Tibalah hari keberangkatanku, kembali ke Indonesia. Karena semalam kami pulang cukup larut, rupanya Fernando yang menginap di sebelah kamarku, ketiduran. Setelah merapikan semua barang bawaanku, aku berniat pamit padanya.
“Fer…, Fernando,” aku memanggilnya sambil mengetuk pintu kamar Fernando.
“Iya bentar… Aduh..Eh..BRAAK…,”sepertinya Fernando jatuh terantuk sesuatu. Aku heran, ada apa dengannya, sepertinya barang-barang yang ada di kamarnya berjatuhan. Setelah menunggu sekitar 5 menit, akhirnya Fernando membuka pintu kamarnya.
“Ada apa sih Aji, pagi-pagi sudah membangunkanku…,” tanya Fernando dengan perasaan sebal, mungkin karena kakinya yang sakit habis terjatuh tadi. Rupanya dia lupa, hari ini hari keberangkatanku.“Ngga, aku cuma mau kasih tau, aku mau berangkat pulang ke Indonesia sekarang. Kamu mau ikut gak ke bandara?” aku bertanya.

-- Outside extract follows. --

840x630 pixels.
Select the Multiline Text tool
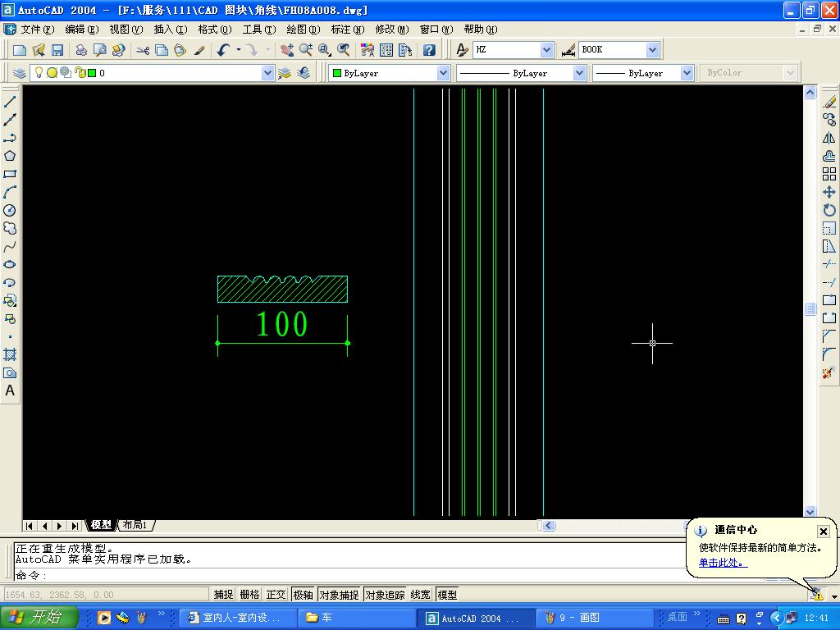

“Ikut lah, masa nggak…, bentar aku siap-siap dulu,” jawab Fernando dengan bersemangat. Ia langsung mempersiapkan dan membereskan kamarnya terburu-buru. “BRAAK…,” tiba-tiba terdengar lagi suara barang terjatuh kembali. Fernando memang sedikit berantakan orangnya. Pasti dia menabrak barang-barang yang tidak dia rapikan.
Kami pergi bersama-sama menuju Bandara Paris Charles de Gaulle menaiki taksi bandara. Kami melewati Menara Eiffel serta beberapa bangunan bersejarah lainnya yang berada di Paris.“Thank you very much…,” aku mengucapkan terima kasih kepada sopir taksi yang membantu Aku menurunkan barang-barang yang berada dibagasi taksi. Aku memberinya tips, karena ia cukup ramah selama berada di perjalanan menuju bandara ini. Setelah memasuki bandara ini, aku dan Fernando berpelukan, aku berpesan kepadanya, jika ingin bertemu aku, temui aku di Indonesia. Sungguh terharu harus berpisah dengan Fernando, karena dia telah banyak membantuku. Ia pun juga berpesan untuk jangan melupakan dirinya. Fernando memberikan baju bertuliskan I love Mexico dengan lambang hati berwarna merah ditengahnya. Ternyata dia masih sempat membawa cenderamata negerinya, meskipun kami sudah terbang ke banyak negara.
“Terima kasih banyak, Fernando, untuk membantu aku menemukan manuskrip itu…,” aku mengucapkan terima kasih kepada Fernando.
“Dan terima kasih juga Aji, kamu telahmembawa aku pergi ke banyak negara…,” ujarnya sambil memelukku untuk yang terakhir kalinya.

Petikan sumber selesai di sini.